§ **WHAT TO WORK ON**
Find the line with "Instruction: Click the Data". Transcribe it and each later line of the data exactly, up to and including the last.

§ **DATASET**
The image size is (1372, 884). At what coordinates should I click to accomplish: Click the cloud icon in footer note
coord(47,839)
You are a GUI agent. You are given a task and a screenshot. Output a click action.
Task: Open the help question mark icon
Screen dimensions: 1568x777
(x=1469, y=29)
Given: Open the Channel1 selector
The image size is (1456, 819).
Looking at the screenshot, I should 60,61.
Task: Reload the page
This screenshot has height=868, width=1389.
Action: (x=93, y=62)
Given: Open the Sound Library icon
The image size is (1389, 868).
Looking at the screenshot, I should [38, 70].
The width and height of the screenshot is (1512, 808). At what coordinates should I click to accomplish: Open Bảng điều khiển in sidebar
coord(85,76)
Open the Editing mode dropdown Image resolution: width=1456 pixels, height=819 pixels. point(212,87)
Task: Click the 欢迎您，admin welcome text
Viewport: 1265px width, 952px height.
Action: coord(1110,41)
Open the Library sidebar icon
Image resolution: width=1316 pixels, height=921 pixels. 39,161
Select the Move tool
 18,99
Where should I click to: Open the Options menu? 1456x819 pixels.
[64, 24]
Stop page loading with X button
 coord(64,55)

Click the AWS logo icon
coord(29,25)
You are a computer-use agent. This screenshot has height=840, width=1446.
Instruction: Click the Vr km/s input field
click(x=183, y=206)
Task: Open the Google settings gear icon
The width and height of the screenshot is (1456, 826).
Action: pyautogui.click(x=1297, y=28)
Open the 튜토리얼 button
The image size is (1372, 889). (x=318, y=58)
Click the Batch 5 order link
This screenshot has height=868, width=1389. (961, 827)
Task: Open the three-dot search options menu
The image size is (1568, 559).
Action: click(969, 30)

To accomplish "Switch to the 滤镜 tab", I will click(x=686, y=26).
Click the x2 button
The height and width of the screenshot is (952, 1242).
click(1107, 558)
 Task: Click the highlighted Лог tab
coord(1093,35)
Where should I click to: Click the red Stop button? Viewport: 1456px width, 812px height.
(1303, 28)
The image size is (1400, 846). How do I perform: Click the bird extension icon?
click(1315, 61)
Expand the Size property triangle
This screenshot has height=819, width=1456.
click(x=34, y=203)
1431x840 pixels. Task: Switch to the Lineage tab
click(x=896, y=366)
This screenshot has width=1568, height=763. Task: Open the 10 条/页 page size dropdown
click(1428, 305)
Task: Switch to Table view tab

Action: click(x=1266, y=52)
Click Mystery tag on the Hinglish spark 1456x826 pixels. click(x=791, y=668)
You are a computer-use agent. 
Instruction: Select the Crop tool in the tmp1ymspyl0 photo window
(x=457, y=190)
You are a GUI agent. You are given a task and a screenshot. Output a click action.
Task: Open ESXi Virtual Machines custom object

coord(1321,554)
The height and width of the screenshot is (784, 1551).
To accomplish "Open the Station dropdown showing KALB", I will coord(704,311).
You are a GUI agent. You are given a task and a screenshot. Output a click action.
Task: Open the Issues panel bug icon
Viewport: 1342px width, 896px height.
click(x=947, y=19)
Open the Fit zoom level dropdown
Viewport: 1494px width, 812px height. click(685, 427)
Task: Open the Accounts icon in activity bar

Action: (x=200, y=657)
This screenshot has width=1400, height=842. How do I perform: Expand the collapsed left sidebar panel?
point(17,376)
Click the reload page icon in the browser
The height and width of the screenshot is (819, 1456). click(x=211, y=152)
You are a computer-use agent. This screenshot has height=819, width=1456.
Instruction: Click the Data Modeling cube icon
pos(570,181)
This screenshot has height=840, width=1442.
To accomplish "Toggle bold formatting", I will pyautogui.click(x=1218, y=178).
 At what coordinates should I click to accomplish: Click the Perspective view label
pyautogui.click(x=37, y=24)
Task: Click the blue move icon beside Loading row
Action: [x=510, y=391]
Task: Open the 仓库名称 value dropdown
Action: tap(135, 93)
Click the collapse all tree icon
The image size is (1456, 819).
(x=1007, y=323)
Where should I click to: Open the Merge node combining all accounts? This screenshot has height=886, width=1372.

§ **OUTPUT**
Instruction: Click the Data Modeling cube icon
pos(570,181)
This screenshot has height=840, width=1442.
To accomplish "Toggle bold formatting", I will pyautogui.click(x=1218, y=178).
 At what coordinates should I click to accomplish: Click the Perspective view label
pyautogui.click(x=37, y=24)
Task: Click the blue move icon beside Loading row
Action: [x=510, y=391]
Task: Open the 仓库名称 value dropdown
Action: tap(135, 93)
Click the collapse all tree icon
The image size is (1456, 819).
(x=1007, y=323)
Where should I click to: Open the Merge node combining all accounts? This screenshot has height=886, width=1372.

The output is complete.